### EXERCISE OBJECTIVE
Show, in full, each line of the data that contains "agent".

Stored entries:
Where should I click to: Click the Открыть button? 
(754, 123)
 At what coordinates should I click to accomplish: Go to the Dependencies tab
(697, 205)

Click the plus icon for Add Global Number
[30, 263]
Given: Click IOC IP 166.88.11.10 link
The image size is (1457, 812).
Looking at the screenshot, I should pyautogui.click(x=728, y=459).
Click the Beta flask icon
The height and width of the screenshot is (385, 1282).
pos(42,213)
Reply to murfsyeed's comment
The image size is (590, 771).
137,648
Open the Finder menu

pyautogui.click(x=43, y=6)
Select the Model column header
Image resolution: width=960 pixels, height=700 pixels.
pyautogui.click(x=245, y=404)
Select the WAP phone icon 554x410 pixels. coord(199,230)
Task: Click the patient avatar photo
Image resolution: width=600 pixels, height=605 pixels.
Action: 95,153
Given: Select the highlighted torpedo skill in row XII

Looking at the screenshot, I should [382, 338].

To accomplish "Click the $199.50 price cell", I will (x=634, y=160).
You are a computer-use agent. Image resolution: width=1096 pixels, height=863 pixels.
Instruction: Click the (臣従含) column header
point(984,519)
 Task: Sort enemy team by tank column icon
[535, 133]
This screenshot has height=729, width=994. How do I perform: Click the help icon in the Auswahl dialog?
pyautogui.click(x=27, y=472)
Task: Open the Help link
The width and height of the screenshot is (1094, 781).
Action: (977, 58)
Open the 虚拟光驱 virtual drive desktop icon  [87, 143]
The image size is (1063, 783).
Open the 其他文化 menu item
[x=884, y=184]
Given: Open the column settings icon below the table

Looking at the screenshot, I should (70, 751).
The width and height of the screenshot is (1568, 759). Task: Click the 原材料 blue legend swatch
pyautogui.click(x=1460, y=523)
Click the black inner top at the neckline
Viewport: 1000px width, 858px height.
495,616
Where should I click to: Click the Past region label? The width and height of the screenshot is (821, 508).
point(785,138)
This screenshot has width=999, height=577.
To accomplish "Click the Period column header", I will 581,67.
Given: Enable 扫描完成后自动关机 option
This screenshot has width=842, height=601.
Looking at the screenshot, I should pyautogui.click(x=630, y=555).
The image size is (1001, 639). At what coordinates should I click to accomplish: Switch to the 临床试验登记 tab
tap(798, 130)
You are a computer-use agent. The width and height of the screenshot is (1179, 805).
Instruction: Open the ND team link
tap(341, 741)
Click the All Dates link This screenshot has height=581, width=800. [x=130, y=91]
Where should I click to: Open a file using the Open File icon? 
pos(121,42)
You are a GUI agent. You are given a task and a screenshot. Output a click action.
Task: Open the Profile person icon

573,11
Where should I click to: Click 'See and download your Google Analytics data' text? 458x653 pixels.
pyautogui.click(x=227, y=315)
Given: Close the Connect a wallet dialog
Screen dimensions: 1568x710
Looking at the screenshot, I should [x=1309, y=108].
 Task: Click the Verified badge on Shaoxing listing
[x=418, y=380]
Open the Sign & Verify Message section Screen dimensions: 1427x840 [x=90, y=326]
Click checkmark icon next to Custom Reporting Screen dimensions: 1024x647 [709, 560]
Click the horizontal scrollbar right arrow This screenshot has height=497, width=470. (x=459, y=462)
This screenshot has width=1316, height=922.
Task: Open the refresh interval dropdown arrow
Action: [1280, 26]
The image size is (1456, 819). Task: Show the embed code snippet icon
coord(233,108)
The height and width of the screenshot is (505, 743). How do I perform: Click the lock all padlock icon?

### TASK SOLUTION
You are a computer-use agent. Image resolution: width=1096 pixels, height=863 pixels.
You are a computer-use agent. The width and height of the screenshot is (1179, 805).
You are a GUI agent. You are given a task and a screenshot. Output a click action.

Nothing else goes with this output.